__Objetivo del ejercicio__.
Identifique en el listado siguiente cada línea que contenga la cadena "height" y cópiela.

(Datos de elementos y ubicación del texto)

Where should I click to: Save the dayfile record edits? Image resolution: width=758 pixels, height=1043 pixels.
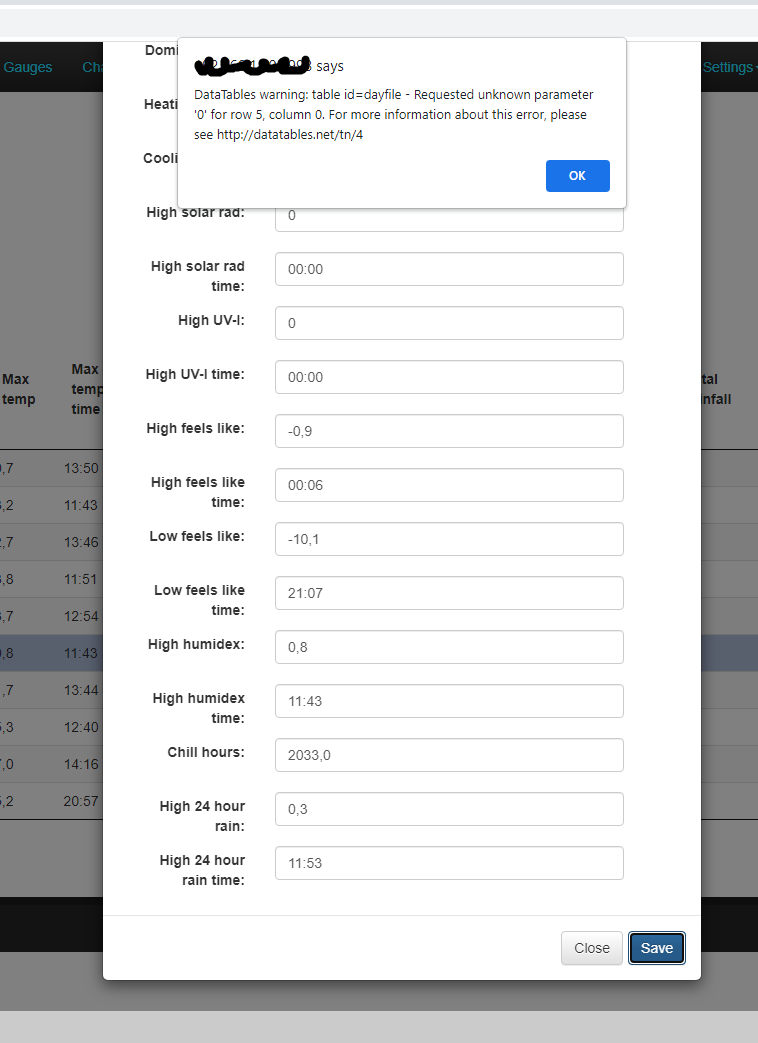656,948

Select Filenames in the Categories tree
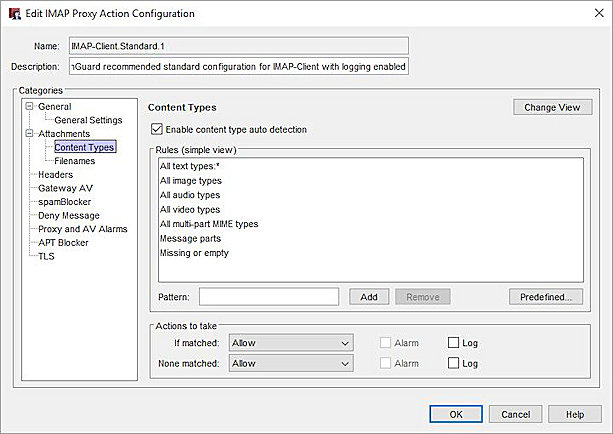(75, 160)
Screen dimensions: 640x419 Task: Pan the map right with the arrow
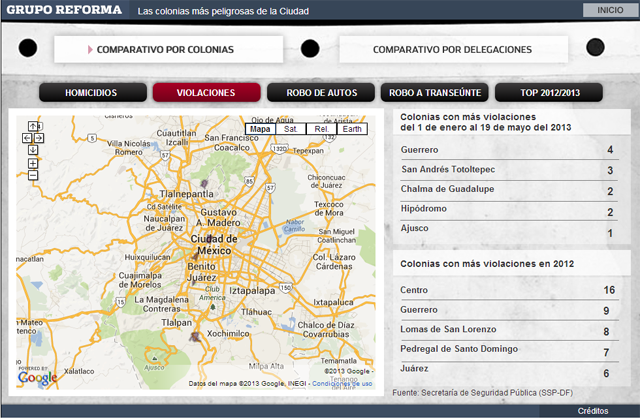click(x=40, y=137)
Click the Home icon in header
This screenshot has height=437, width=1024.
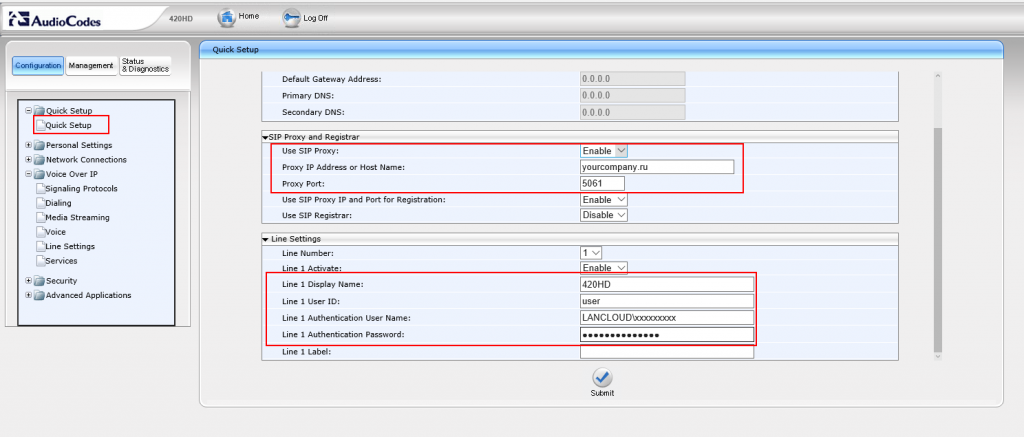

__Resultado de la tarea__.
Where should I click to: Save the dayfile record edits? Image resolution: width=758 pixels, height=1043 pixels.
This screenshot has height=437, width=1024.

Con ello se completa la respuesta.